Boulder City P.E.O. has been advancing women’s causes since 1945

Since 1945, a group of Boulder City women has been pushing for and celebrating the advancement of women in society as part of an international effort that shares the same message.

The Philanthropic Educational Organization of Boulder City, or P.E.O. as it’s more commonly known, consists of two chapters with about 75 women combined who want nothing more than to help women succeed in the future.

P.E.O. was established in Iowa in 1869 by seven teenagers, but has since grown into an organization with roughly 240,000 members across the U.S. and Canada. The group raises money for scholarships, grants and other funds to help women advance their education and achieve their highest aspirations.

Interested women must be at least 18 years old to join P.E.O., and entrance is by invitation only.

“What we look for in a woman is, is she congenial with our group?” said Sharon Wieczorek, who’s been a member of Boulder City’s P.E.O. since 1991.

Each chapter meets twice a month, usually in the home of one of its members, and members from both chapters meet the first Saturday of each month for breakfast at the Boulder Dam Hotel.

Each chapter consists of seven officers: a president, vice president, guard, chaplain, treasurer and two secretaries.

Educating women and helping them achieve their dreams is the focal point of the organization, and member Nancy Locke, who’s been a part of the organization since 2006, is extremely passionate about its cause.

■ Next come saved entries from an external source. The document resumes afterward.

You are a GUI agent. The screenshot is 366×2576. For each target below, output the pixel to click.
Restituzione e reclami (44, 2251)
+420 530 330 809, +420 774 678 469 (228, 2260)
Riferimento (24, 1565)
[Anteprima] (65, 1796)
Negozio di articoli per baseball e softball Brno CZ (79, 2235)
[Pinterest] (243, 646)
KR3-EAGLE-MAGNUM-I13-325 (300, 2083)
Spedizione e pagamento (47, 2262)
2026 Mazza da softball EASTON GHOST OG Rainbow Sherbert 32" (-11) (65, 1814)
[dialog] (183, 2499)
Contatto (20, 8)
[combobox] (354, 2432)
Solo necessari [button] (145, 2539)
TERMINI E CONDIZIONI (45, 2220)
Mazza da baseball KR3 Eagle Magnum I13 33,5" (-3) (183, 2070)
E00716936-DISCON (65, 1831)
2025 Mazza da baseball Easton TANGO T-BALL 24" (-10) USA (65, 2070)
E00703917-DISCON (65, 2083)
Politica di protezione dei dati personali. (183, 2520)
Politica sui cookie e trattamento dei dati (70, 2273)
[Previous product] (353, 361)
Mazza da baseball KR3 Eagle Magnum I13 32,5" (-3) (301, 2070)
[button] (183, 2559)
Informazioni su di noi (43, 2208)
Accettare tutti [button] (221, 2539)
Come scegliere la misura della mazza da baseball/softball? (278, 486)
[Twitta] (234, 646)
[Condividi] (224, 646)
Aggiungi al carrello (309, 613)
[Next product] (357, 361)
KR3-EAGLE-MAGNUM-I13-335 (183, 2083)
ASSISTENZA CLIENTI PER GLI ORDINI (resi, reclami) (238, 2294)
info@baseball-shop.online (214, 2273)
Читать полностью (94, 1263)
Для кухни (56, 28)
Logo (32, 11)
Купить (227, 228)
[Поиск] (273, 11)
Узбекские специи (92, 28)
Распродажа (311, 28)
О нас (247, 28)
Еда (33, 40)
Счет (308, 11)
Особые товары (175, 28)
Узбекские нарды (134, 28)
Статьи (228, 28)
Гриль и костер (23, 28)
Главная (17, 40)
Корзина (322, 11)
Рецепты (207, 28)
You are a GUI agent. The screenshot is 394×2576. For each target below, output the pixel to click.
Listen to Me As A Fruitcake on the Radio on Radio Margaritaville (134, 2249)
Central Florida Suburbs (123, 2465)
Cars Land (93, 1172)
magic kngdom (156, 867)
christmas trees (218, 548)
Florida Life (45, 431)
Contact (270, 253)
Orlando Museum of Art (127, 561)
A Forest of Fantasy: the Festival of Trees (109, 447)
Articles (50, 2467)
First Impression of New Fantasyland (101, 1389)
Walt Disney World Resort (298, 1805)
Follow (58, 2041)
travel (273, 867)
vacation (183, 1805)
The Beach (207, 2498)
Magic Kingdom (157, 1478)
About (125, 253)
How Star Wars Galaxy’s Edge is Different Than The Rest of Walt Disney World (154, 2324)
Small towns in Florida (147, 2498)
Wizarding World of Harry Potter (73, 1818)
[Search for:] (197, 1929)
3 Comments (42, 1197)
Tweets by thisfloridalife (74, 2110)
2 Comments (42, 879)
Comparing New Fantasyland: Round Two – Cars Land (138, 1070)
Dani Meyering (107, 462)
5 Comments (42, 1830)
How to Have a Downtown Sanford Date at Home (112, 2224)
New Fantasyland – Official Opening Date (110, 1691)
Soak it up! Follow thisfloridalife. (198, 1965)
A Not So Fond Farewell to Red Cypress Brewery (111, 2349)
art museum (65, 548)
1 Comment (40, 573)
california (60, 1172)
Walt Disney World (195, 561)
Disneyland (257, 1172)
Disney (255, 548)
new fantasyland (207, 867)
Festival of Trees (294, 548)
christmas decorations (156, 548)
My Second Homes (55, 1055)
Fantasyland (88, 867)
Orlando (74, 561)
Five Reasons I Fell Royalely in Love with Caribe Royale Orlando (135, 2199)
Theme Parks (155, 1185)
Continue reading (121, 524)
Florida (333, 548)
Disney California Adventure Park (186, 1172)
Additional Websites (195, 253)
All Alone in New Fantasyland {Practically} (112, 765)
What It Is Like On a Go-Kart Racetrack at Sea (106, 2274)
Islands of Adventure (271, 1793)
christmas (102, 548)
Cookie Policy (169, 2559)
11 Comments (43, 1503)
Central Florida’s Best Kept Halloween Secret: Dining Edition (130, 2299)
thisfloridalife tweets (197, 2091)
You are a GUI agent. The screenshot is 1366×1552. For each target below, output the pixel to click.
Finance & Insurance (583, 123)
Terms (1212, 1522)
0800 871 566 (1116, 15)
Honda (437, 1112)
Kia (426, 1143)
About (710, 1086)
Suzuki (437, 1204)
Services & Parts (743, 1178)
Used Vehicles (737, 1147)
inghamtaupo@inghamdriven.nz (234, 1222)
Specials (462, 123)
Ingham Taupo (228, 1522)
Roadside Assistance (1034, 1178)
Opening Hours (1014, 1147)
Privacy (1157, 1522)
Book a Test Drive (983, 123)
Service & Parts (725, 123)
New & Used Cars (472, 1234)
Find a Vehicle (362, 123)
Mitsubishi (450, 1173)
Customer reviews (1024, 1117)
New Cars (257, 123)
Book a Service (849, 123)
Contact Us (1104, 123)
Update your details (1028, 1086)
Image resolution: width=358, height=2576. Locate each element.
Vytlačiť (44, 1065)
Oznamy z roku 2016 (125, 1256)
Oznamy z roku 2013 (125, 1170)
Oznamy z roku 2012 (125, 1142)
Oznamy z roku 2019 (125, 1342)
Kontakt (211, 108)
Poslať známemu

“We’re a philanthropic organization,” she said. “If you don’t have a passion for educating women, it’s probably not the group for you. That’s what connects us all, and that’s what P.E.O.’s about.”

P.E.O. has about 1,400 members in 36 chapters across Nevada, including 13 chapters in Clark County. The group has provided scholarships to Boulder City High School female students for the past 30 years.

Boulder City’s P.E.O. chapter holds a handful of fundraisers every year in order to fund the many scholarships it offers.

“We strive really hard to focus on the positives of our sisters,” said member Christina Lodge. “We’re there to give love to each other, and that’s what I see happening.”

In addition to the growth in its membership since its inception nearly 150 years ago, the P.E.O. also owns and operates Cottey College, a small liberal arts school in Nevada, Mo., about 100 miles south of Kansas City, since 1927.

The student population, consisting of about 350 women, are represented by 40 states and 26 countries, according to the college’s website.

Though the group has no political affiliation, Wieczorek is content knowing that its cause has helped numerous women succeed throughout the years.

“Women are much more independent today than they ever have been,” she said.

Nevada P.E.O. members meet once a year for their state convention, which the Boulder City P.E.O. will host in a few years. The organization encourages the interest of potential members who also want to help advance women’s success across the world.

“What I have enjoyed hearing and seeing is the women who come from foreign countries. To listen to how they feel about the opportunity that’s been given to them, it’s kind of opened their world,” Lodge said. “That’s something I’ve enjoyed.”